After a late lunch, a stroll through the streets and the purchase of a rather lovely watch, another obligatory ice-cream stop, wine and then dinner.

Now dinner tonight was a little different to the two more traditional restaurants we’d been to previously. Ristorante Brandolino was also close to our apartment but was a lovely modern take on some great food. Food, wine, service, couldn’t have been better. No, it was outstanding.

So, to sum up. This is not your rushing around see everything you can in 3 days type of trip, what we got was a relaxing break full of eating, drinking and enjoyment, and I think it was Almost Perfect. What we missed, which maybe we should have done, was visit the Ponte Vecchio at sunset and the viewpoint overlooking the city from the other side of the Arno. But hey, there will be another trip.


Most people wore masks as they should. A few people of the tram got overexcited and had to take them off to talk, well shout, at one another.

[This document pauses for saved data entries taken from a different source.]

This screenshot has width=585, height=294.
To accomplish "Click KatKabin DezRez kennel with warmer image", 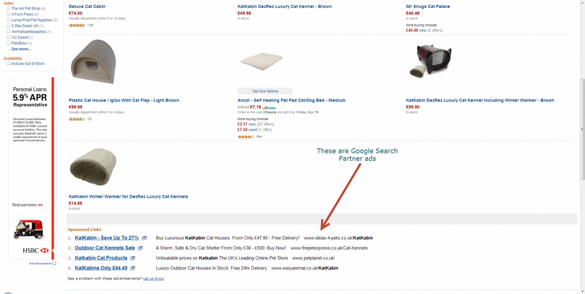I will (x=432, y=61).
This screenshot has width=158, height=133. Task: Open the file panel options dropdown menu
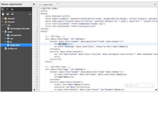(x=30, y=14)
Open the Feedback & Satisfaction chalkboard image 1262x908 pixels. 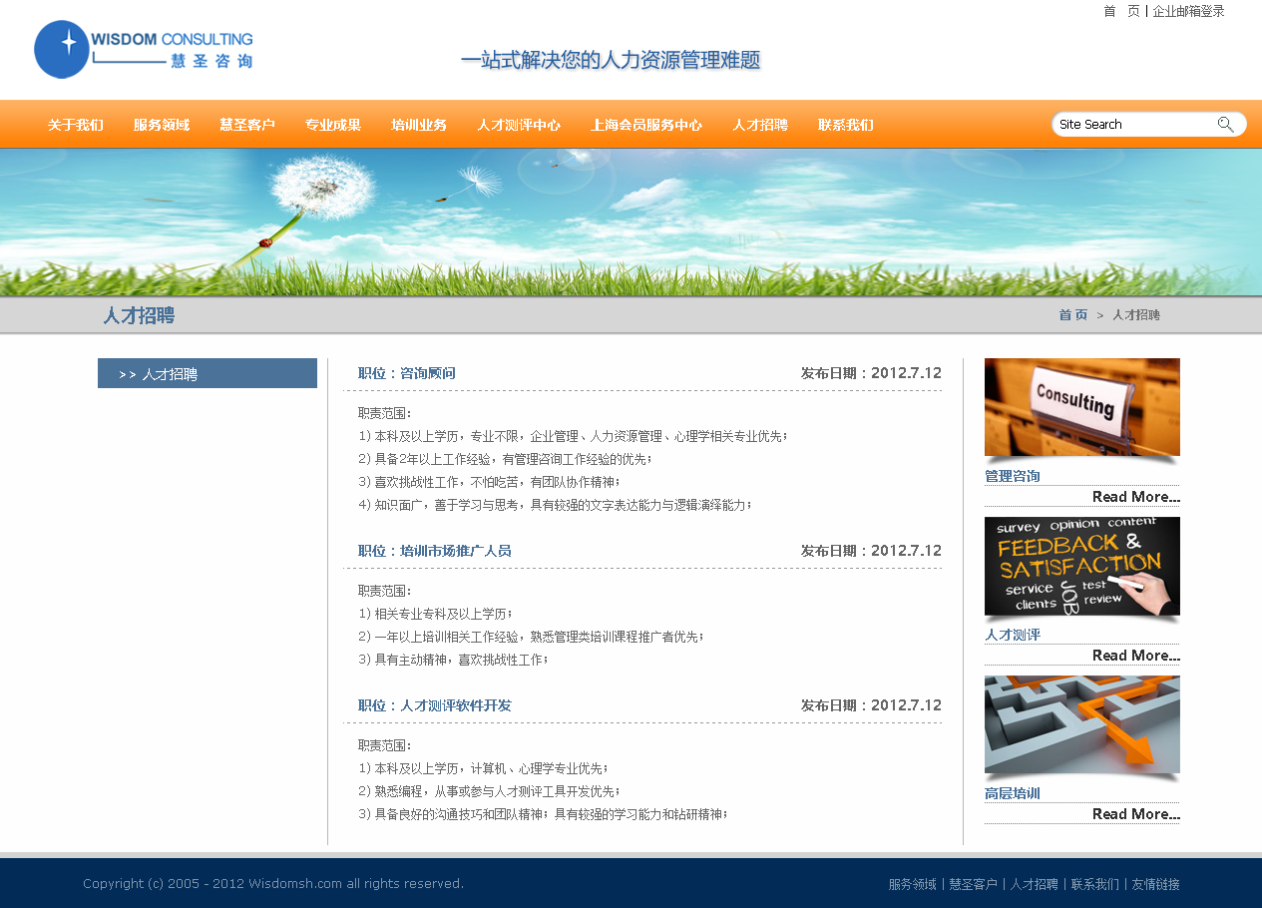pyautogui.click(x=1081, y=566)
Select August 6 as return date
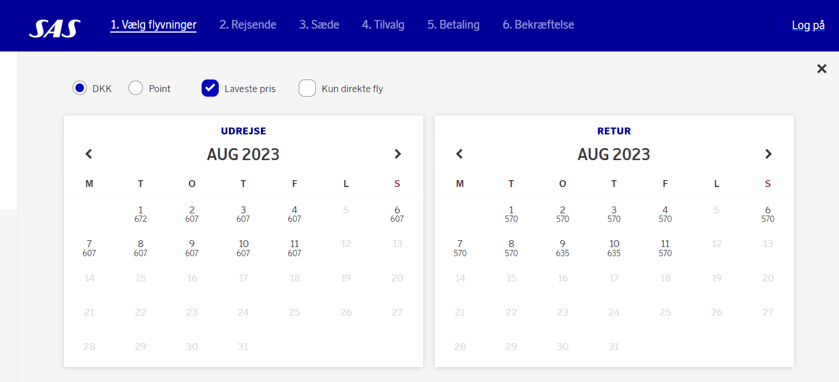This screenshot has width=839, height=382. (x=768, y=214)
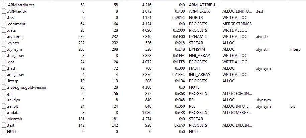The width and height of the screenshot is (306, 138).
Task: Select the .rodata section entry
Action: [13, 113]

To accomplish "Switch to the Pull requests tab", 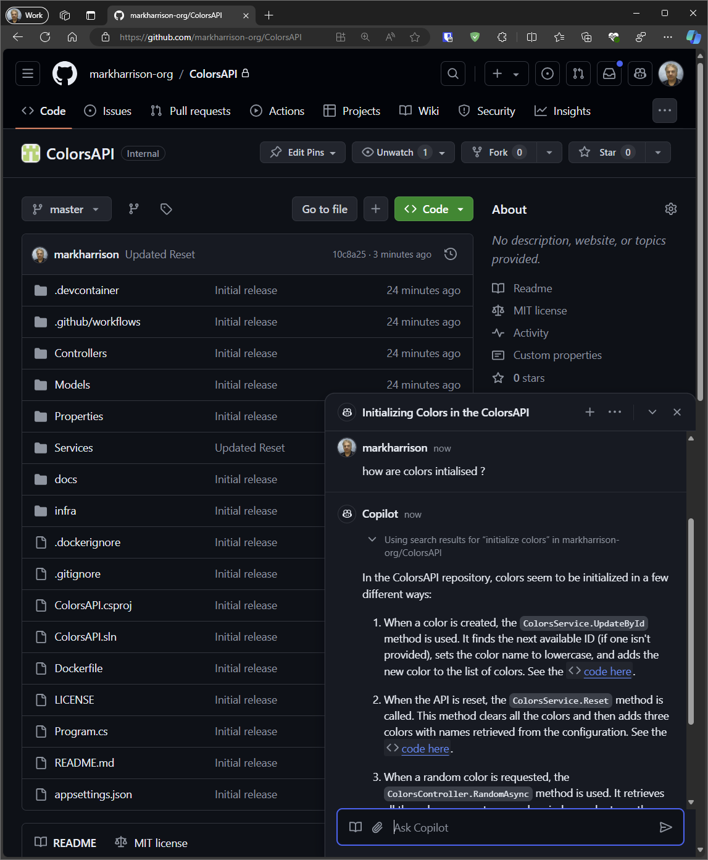I will point(191,111).
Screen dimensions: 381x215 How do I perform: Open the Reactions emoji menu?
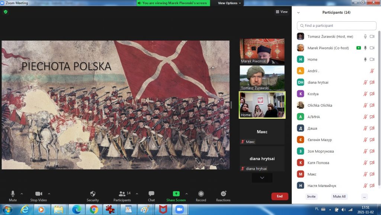[223, 194]
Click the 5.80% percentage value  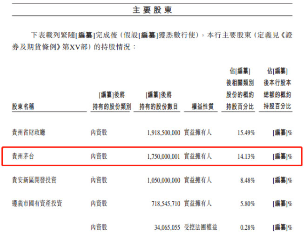point(247,203)
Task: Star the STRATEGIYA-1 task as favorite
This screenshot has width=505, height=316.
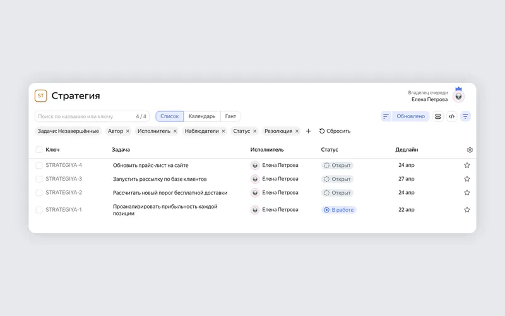Action: tap(467, 210)
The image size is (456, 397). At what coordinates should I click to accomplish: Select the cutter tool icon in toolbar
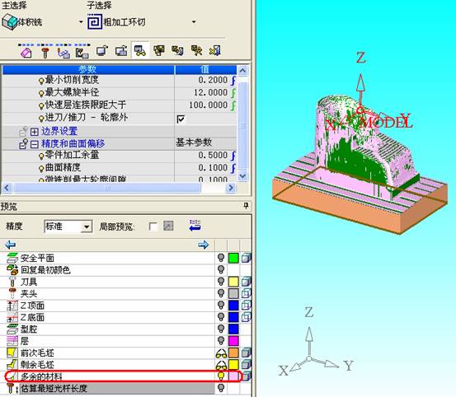[45, 53]
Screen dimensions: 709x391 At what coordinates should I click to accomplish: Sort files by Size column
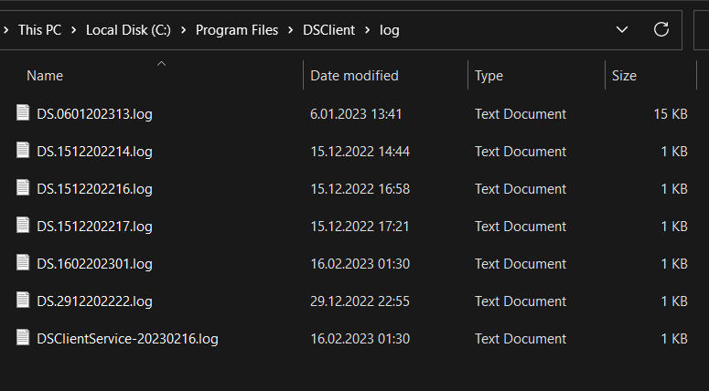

All shops and restaurants had hand sanitiser at the entrance

The atmosphere was brilliant. The shop keepers were thrilled to see us as were the restaurant staff. They were pleased to see visitors back in the city, but not too many.

The streets and sights were pleasant, not crowded

Make sure you buy your tickets in advance. We couldn’t climb the Campanile because the tickets were sold out a week in advance, they greatly reduce the numbers. Most of the larger sites require you to book in advance anyway.


Our apartment was beautifully clean, and they provided us with extra cleaning materials to use if we wished


All staff wore masks and hand sanitisers were available throughout the restaurant and in the toilet areas


They took our temperatures at the busier sights before they allowed us to enter. Staff ensured that everyone kept their masks on, which was excellent.

Fellow travellers

Most were Italian, and they behaved really really well, keeping to distancing rules, which is always difficult. There were a few other European guests too.

My last piece of advice. If you can visit Florence now do it, you won’t be disappointed the atmosphere is brilliant and with fewer visitors, you get to see so much more, it is wonderful.